The data is sobering. Apartment approvals across the region are down 9% in the year to February 2025. Meanwhile, average construction costs have jumped 19%, with high-rise builds now exceeding $6,000 per sqm. The average total build cost per dwelling in Queensland sits at $690,045. 

“Can It Be Built?” Has Replaced “Will It Sell?” 

RPM QLD Managing Director Peter Neale said that feasibility has overtaken presales as the core challenge; “Presales aren’t the hurdle they used to be. The real question is whether an apartment project can be built at all, and if so, who is capable of delivering it.” 

Labour constraints are only adding to the strain. Public infrastructure works are pulling trades away from the private sector, especially in Brisbane, stretching timelines and blowing out budgets. Fewer builders have capacity (or appetite) to take on new work. 

Shifting the Model to Manage Risk 

Developers are adapting. Basements are being reduced to single levels. Designs are being simplified. Mid-rise formats (4–8 storeys) now account for half of all new apartment supply in SEQ – not just due to planning preferences, but because they’re more viable to deliver. 

Demand Persists, But So Do Delivery Challenges 

Downsizers remain the strongest segment, particularly in Brisbane, the Gold Coast and Sunshine Coast. But expectations are high, and so are prices: 

  • Gold Coast: $18,062/sqm 
  • Brisbane: $15,877/sqm 
  • Sunshine Coast: $12,153/sqm 

These prices reflect both demand and embedded construction pressures. The premium market is holding firm, but broader affordability continues to deteriorate – and the supply gap is widening. 
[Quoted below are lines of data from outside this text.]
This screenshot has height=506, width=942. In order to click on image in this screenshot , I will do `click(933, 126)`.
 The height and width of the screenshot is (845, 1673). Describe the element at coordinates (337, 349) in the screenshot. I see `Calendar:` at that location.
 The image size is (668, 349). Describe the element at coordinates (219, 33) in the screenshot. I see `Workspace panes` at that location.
A Growing Shortfall Without Clear Solutions 

Our latest SEQ Apartment report notes that the feasibility equation isn’t likely to improve soon. Construction costs remain elevated, and the labour shortage persists. “The SEQRP targets a tripling of medium and high density housing by 2046,” Peter said. “But without major reform or intervention, hitting that target will be difficult – especially in Brisbane and the Gold Coast, which are expected to carry 87% of the uplift.” 

In the meantime, developers are making tough calls – scale back, reconfigure, or pause. 

“The market isn’t broken,” Peter said. “There is demand. But without a feasible delivery path, new apartment supply in SEQ will continue to lag – and the housing shortfall will deepen.”